To: Jim McCormack who wrote (21775)4/23/1998 7:08:00 PM
From: Peter Connolly  Respond to of 42771
 
Hi Jim

I don't doubt that Netscape can produce figures on their web site that shows that their Directory Server is pretty fast. I can't counter them because I don't have a like-for-like comparison in favour of Novell!

However, I have to ask, just what was that directory server doing, in real terms, for the network? It looks like it was some fancy fort of address list. If you look at what NDS can achieve towards reducing administration overhead, comparing a simple directory on a server, as opposed to NDS which is a *directory service*, is meaningless. Here are some facts from Novell's web site, as I said they're meaningless compared to Netscape's tests, but enlightening in themselves...

(A 1,000,000 user NDS tree was created....these are some figures about it's performance)

NDS login times - logging in to the million-user tree as a random user took less then 7 seconds on average, regardless of the location of the user within the NDS tree. This included processing the default login script, with one real drive and two search drives to the server.
Logging in to the million-user tree was as fast, if not faster, than logging in to a production NDS tree.

Nwadmin search - using the pull-down search feature of nwadmin, a search for all users objects was tested from a windows 95* client. Twenty minutes later, all million users were displayed in a single window.

dib database sizes - the sys:_netware directory was scanned using rconsole. The NDS database files were approximately 320 megabytes. Since each server held approximately 125,000 user accounts in the initial million-user test, the average NDS user record size (accounting for the attributes used in this test) was approximately 2.5 kilobytes per user.

NDS mount times - restarting NDS servers by either mounting the sys: volume or reloading ds.nlm starts certain NDS processes, such as building hashing tables of NDS to improve performance. Mounting the 320 megabyte NDS databases in the million-user tree test required approximately 30 minutes before the NDS database was fully loaded and available.

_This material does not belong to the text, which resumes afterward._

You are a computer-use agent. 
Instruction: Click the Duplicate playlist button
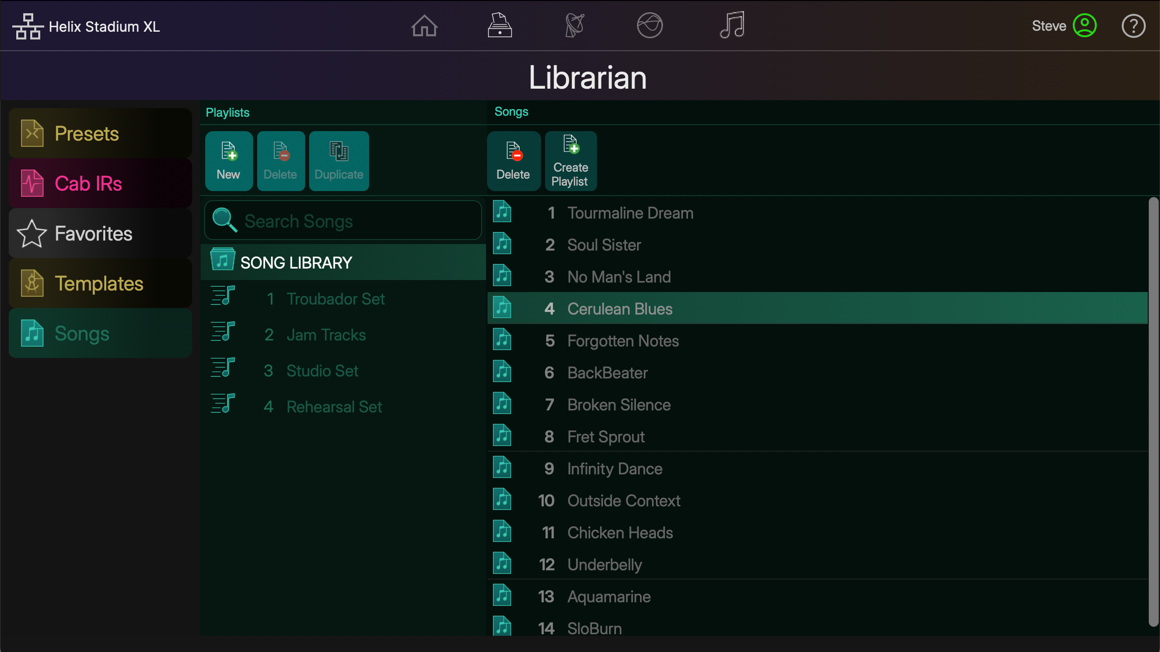tap(339, 160)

Nwadmin performance - the million-user tree design held 1,250 users in each container. Opening any of the containers displayed all 1,250 users in less than 7 seconds, which also includes client-side processing for alphabetically sorting the 1,250 users. Managing the million-user tree with nwadmin was just as fast, if not faster, than managing production NDS trees of similar container sizes.

Taken from novell.com

Note - Nwadmin - the main administration tool for NetWare 4.x
dib - Directory Information Base - the files that hold NDS information

Jim, this directory is more than a simple look-up engine to produce email addresses to a mail client. This kind of directory runs entire networks, including security, access rights, internet permissions, application deployment and distribution, dial-in support, email address book synchronisation and account creation plus single sign-on (There's something I *really* miss!!). LDAP is indeed a gateway with NDS, possibly a point of failure, but the simple answer is to deploy multiple LDAP servers on multiple NDS servers, so there's no single point of failure for the lookup.

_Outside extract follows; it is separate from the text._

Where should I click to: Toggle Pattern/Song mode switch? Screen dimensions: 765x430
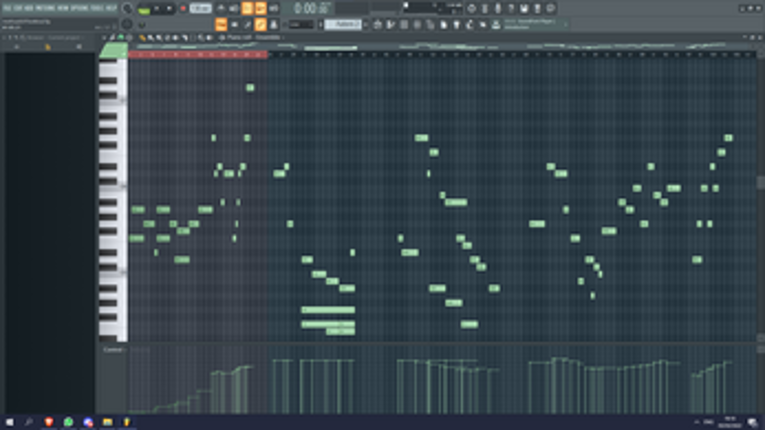tap(144, 9)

Whatever you can say about Novell, it's management, previous products, etc. you cannot fault a five year start in a technology arena. Novell and the NDS team have been to places that neither Netscape nor MSFT know they have to go to yet, never mind getting back from. I'll take NDS *any* day over a directory server from someone else, no matter how big the company or how rich the CEO.

In summary, if you're not looking for anything, you'll find it pretty quickly. If you're looking to run an entire network from a single point, there aren't many choices available *today*.